3

I have this command on linux which I have problem converting into type on Windows:

row = run('cat '+'C:/Users/Kyle/Documents/final/VocabCorpus.txt'+" | wc -l").split()[0]

For the statement " wc - l" is for the line count to see how many lines exist. If I were to change it to the following using "type" command, what should it be?
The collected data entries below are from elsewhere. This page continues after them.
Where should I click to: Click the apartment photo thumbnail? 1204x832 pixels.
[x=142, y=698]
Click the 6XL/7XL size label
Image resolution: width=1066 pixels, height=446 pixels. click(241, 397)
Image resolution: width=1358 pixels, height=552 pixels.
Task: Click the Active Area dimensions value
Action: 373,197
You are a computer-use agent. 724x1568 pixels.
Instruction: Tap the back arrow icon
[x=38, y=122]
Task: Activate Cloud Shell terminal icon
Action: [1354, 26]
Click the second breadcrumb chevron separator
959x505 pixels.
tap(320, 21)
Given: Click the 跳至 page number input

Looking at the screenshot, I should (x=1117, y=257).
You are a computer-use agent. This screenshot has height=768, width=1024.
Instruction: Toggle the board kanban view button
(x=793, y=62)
I tried this and it doesnt work.

 row = run('type '+'C:/Users/Kyle/Documents/final/VocabCorpus.txt'+" | wc -l").split()[0]

The run command is below:

def run(command):
    output = subprocess.check_output(command, shell=True)
    return output

Please help me. Thank you.

OneCricketeer
  • 179,855
  • 19
  • 132
  • 245
windboy
  • 141
  • 1
  • 9
  • What is the run method? And `wc` isn't a native windows binary – OneCricketeer Feb 13 '16 at 05:30
  • This statement is to find the number of rows from the vocabulary file and to print it out. Yes I was wondering if there is an equivalent for this statement as this is run in linux. Thanks – windboy Feb 13 '16 at 05:33
  • If it is ran in linux, why are you giving it a Windows filesystem path? – OneCricketeer Feb 13 '16 at 05:35
  • I'm not sure if I am correct but I was told the code can be run on Python for Mac and I tried in for Python for Win, I changed a little but it was not able to run. – windboy Feb 13 '16 at 05:38
  • Obviously, because `wc` isn't a command in windows. You should really try not to use OS specific functions if you don't have to and the functions exist in the standard python library to do the same thing (as I've shown in my answer) – OneCricketeer Feb 13 '16 at 05:41
  • Sorry you are right, there is a run command, it is: – windboy Feb 13 '16 at 05:42
  • def run(command): output = subprocess.check_output(command, shell=True) return output – windboy Feb 13 '16 at 05:43
  • Once again, the default shell on a Windows computer is `cmd` if you type `wc` in the `cmd` you'll get command not found. You haven't shown your error, but I can guarantee you that that is the problem – OneCricketeer Feb 13 '16 at 05:44
  • I tried the solution and deleted the line. It provides error as well and I am not sure what to do now. – windboy Feb 13 '16 at 05:48
  • What error? Can you please update your question with that information? – OneCricketeer Feb 13 '16 at 05:48
  • Its more of a logic error, I have found the problem. Thank you very much for your help:) – windboy Feb 13 '16 at 05:54

2 Answers2

5

You're trying to count the number of lines in a file? Why can't you do that in pure python?

Something like this?

with open('C:/Users/Kyle/Documents/final/VocabCorpus.txt') as f:
    row = len(f.readlines())
OneCricketeer
  • 179,855
  • 19
  • 132
  • 245
  • 4
    A slightly better version is ``sum(1 for line in f)``, which consumes less memory: ``f.readlines()`` reads the whole file while iterating over ``f`` yields only one line at a time. – y0prst Feb 13 '16 at 06:23
0

Actually wc counts \n symbols in your file (proof). If you have big files and want to save some memory, you'd better read it by chunks to have O(1) memory consumption:

CHUNK_SIZE = 4096

def wc_l(filepath):
    nlines = 0
    with open(filepath, 'rb') as f:
        while True:
            chunk = f.read(CHUNK_SIZE)
            if not chunk:
                break
            nlines += sum(1 for char in chunks if char == '\n')
    return nlines
Community
  • 1
  • 1
y0prst
  • 611
  • 1
  • 6
  • 13